Supplied text:
[Start]
Single by Finneas

from the EP Blood Harmony
- Released: May 3, 2019
- Genre: Electropop
- Length: 3:57
- Label: OYOY
- Songwriter(s): Finneas O'Connell
- Producer(s): Finneas

Finneas singles chronology
| "Claudia" (2019) | "I Lost a Friend" (2019) | "Angel" (2019) |

Music video
- "I Lost a Friend" on YouTube

Alternative cover

= I Lost a Friend =

2019 single by Finneas

"I Lost a Friend" is a song by American singer-songwriter Finneas from his debut EP, Blood Harmony (2019). The song was written and produced solely by Finneas. It was released as the second single from the EP on May 3, 2019, through OYOY. An electropop ballad, the song's lyrics address Finneas losing touch with a childhood friend and regretting doing so, as well as wondering why he didn't do anything about it.

The song received mainly positive reviews from music critics, several of whom praised the music and production. An accompanying music video was uploaded to Finneas' YouTube channel on September 30, 2019, and was directed by Sam Bennett. In the visual, Finneas wanders around a field as the day turns into night. Finneas performed "I Lost a Friend" on Jimmy Kimmel Live! in December 2019. A remix of the song by Marian Hill was released on December 13, 2019.

==Background and development==
In an interview with WBUR-FM, Finneas explained the song is an autobiographical about a friendship he had that lasted all through high school and had fallen apart. He said, "We were still best friends, and I felt that there was sort of a raw patch [and] some form of resentment or maybe misguided envy. At the time, I wasn't really sure how to deal with that, but I decided that it was probably best to try to write a song about it and not write a song that was vilifying that person in any way or trying to make myself look like the victim."

He continued by saying the song is about losing someone you love for no reason and wondering who or what is to blame. Finneas told Coup de Main that he was nervous putting out "I Lost a Friend" because it was about an old friend with whom he had reunited again. Finneas would explain that he knew his friend going to hear the song, so he sent it to him first to get his opinion. Finneas told his friend: "This is how I was feeling at the time, and I'm glad to have you back in my life."
[End]
Recorded data:
[Start]
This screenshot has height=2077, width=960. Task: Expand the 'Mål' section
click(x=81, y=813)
[End]
[Start]
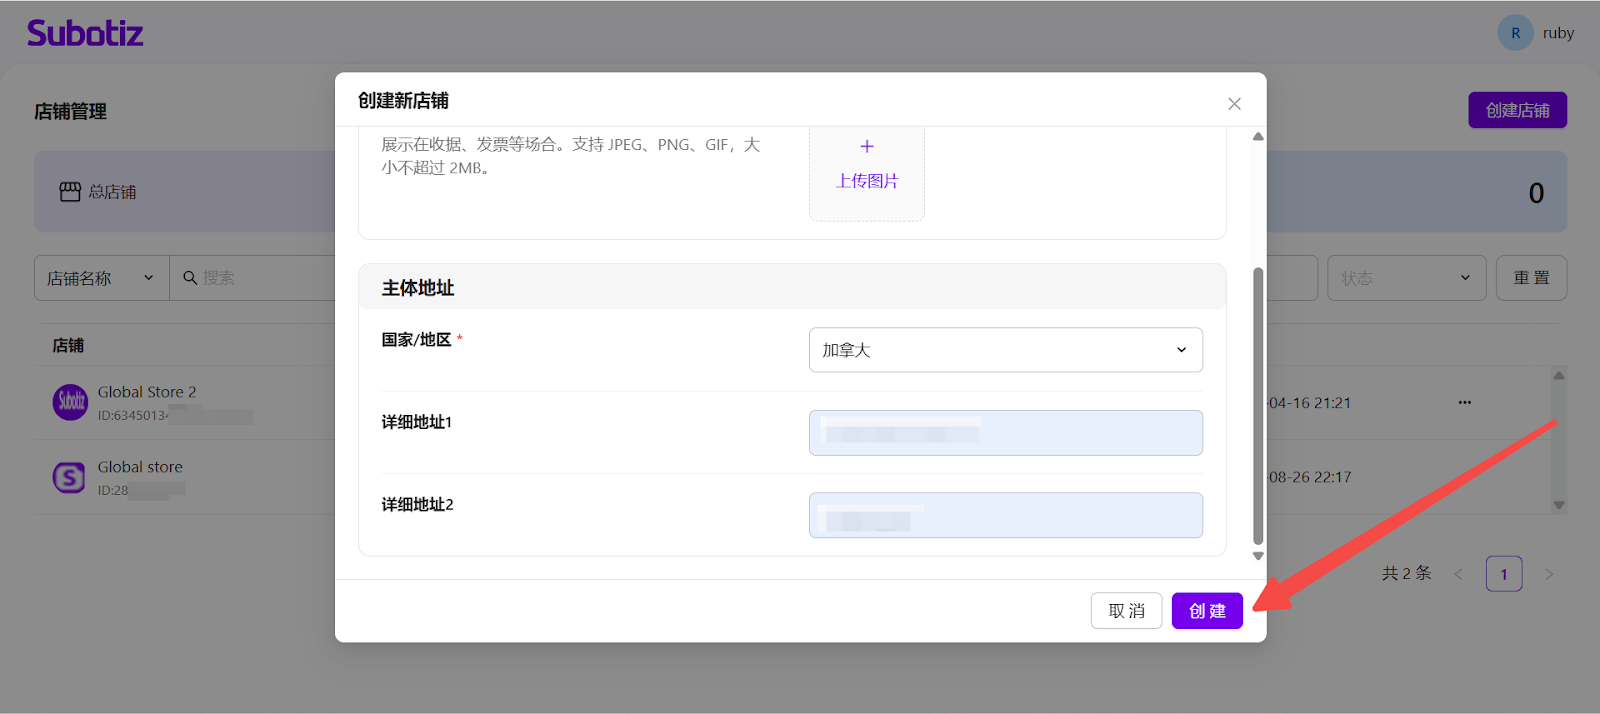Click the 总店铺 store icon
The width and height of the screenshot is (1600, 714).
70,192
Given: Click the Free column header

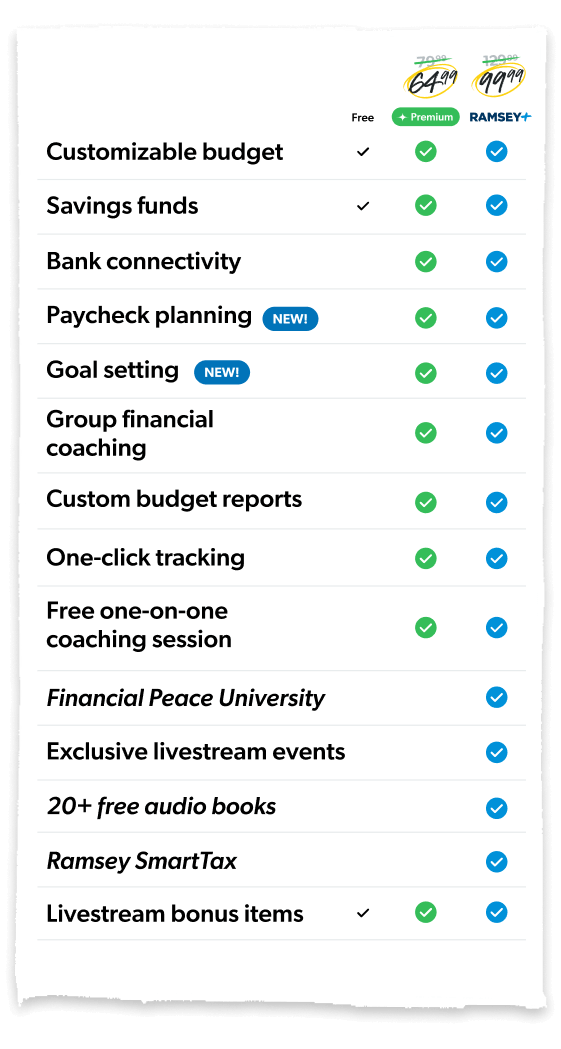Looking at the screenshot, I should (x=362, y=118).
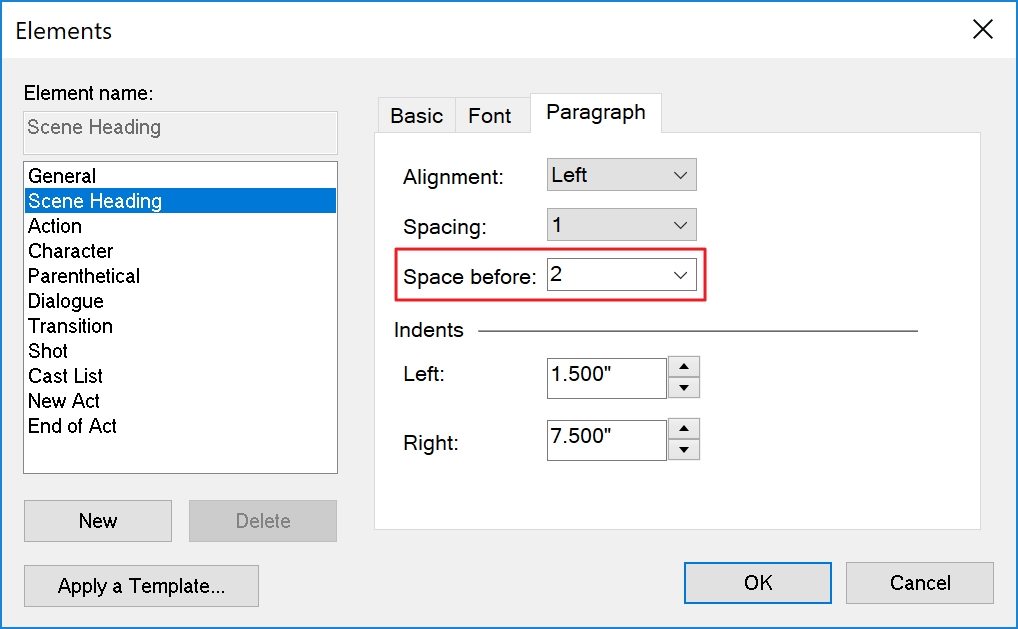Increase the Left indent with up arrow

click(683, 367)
[End]
Objective:
Copy word for word the passage of the article about the Finneas song, starting with "The song received" and going on through "December 13, 2019.".

Output below:
The song received mainly positive reviews from music critics, several of whom praised the music and production. An accompanying music video was uploaded to Finneas' YouTube channel on September 30, 2019, and was directed by Sam Bennett. In the visual, Finneas wanders around a field as the day turns into night. Finneas performed "I Lost a Friend" on Jimmy Kimmel Live! in December 2019. A remix of the song by Marian Hill was released on December 13, 2019.